TAMPA, Fla. — Florida Gov. Ron DeSantis raised the possibility Tuesday of passing legislation that could lower the bar for prominent people to successfully sue news outlets for defamation.
In a roundtable discussion that featured complaints about the unfair “narrative” of the news media, DeSantis sat behind a desk similar to one of a news anchor with the backdrop of the word “Truth” on a screen. DeSantis spoke with six panelists including attorneys who litigate libel cases, libertarian journalist Michael Moynihan and Nicholas Sandmann, a conservative activist who has spoken extensively about his mistreatment by mainstream media outlets.
While the Republican governor and the panelists weighed various policy options, the event concluded without DeSantis announcing any specific bill or action to be taken, only telling viewers to “stay tuned.”
Since he first ran for governor in 2018, DeSantis has kept traditional news outlets at a distance, preferring instead to grant interviews to conservative broadcasters while framing the general media as a political opponent. His reelection campaign often used clips of him sparring with reporters at news conferences.
On Tuesday, DeSantis mentioned a 2021 "60 Minutes" story that focused on Publix’s campaign donations to the governor ahead of the grocery chain getting the right to distribute COVID-19 vaccines in Palm Beach County. DeSantis has previously railed against that report, saying clips were selectively edited and the story was inaccurate. At the time, he held an official event at the Capitol to refute it.
DeSantis said Tuesday that any potential legislation would not be for his benefit. Instead, he and other panelists implied that private citizens are often the victims of inaccurate reporting.
“They come after me — and they do do a lot of slander — but I fight back. I have a platform to fight back. … I got thick skin,” he said during Tuesday’s Hialeah Gardens event. “But you have some of these other folks who are just run-of-the-mill citizens, their only possible way of recourse would be to be able to bring an action (in court).”

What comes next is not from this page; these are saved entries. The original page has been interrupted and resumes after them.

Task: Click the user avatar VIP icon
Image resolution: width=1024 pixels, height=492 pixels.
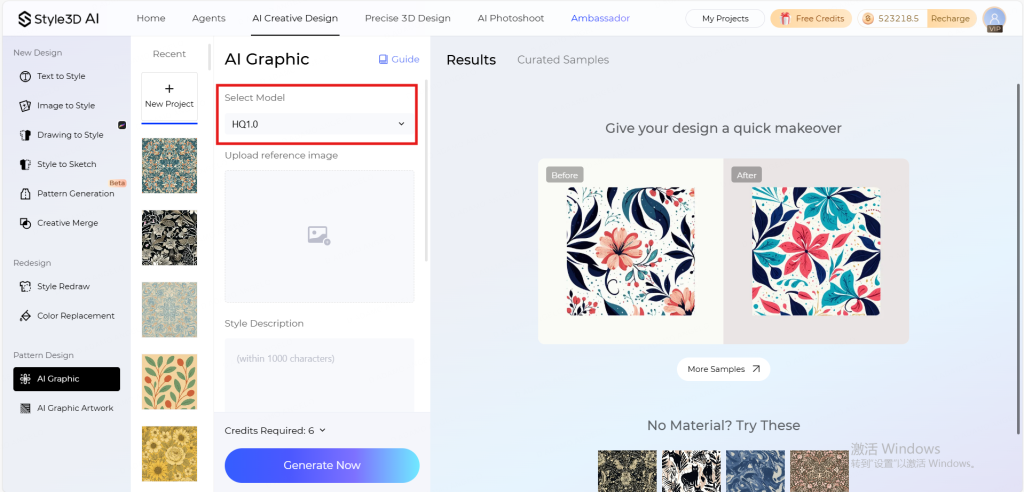Action: (994, 20)
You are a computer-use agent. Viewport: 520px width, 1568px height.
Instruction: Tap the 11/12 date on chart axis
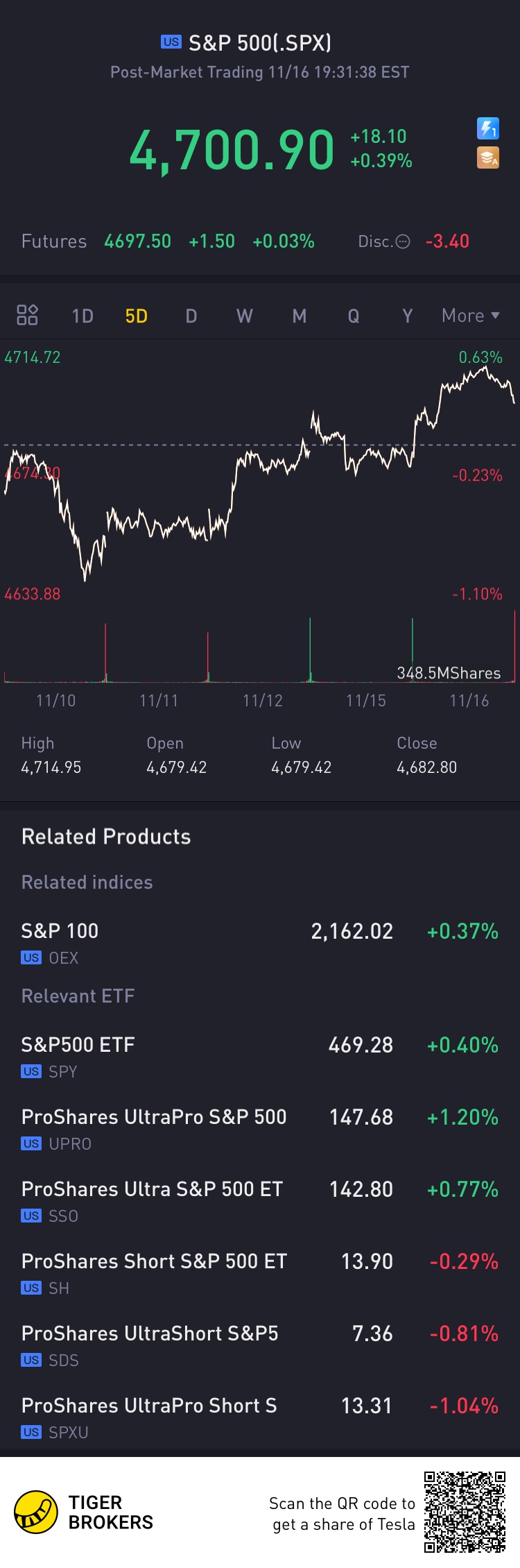coord(263,701)
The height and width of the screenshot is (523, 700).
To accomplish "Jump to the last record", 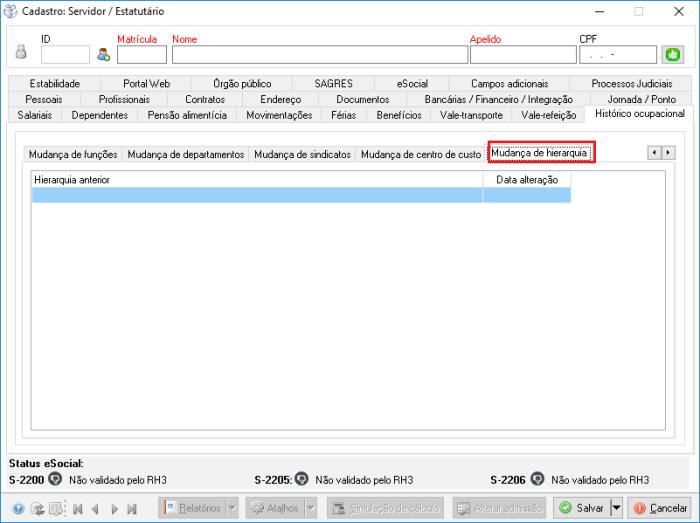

Although the governor did not offer legislative details, it’s not the first time his office has considered a challenge to the current legal understanding of the First Amendment. Before the 2022 legislative session, his office shared a draft of a bill with a lawmaker that would have, among other things, required the courts to presume statements by anonymous sources are false in a defamation claim.
That draft bill, whose existence was first reported by the Orlando Sentinel, was never filed.
DeSantis seemed to hint Tuesday that he would push for further restrictions on the publication of stories supported by anonymous sources.
“Has it been adjudicated that if you’re dealing with anonymous sources, has anyone tried to say that that should be an inference of actual malice? Would that work?” DeSantis asked panelist and attorney Libby Locke.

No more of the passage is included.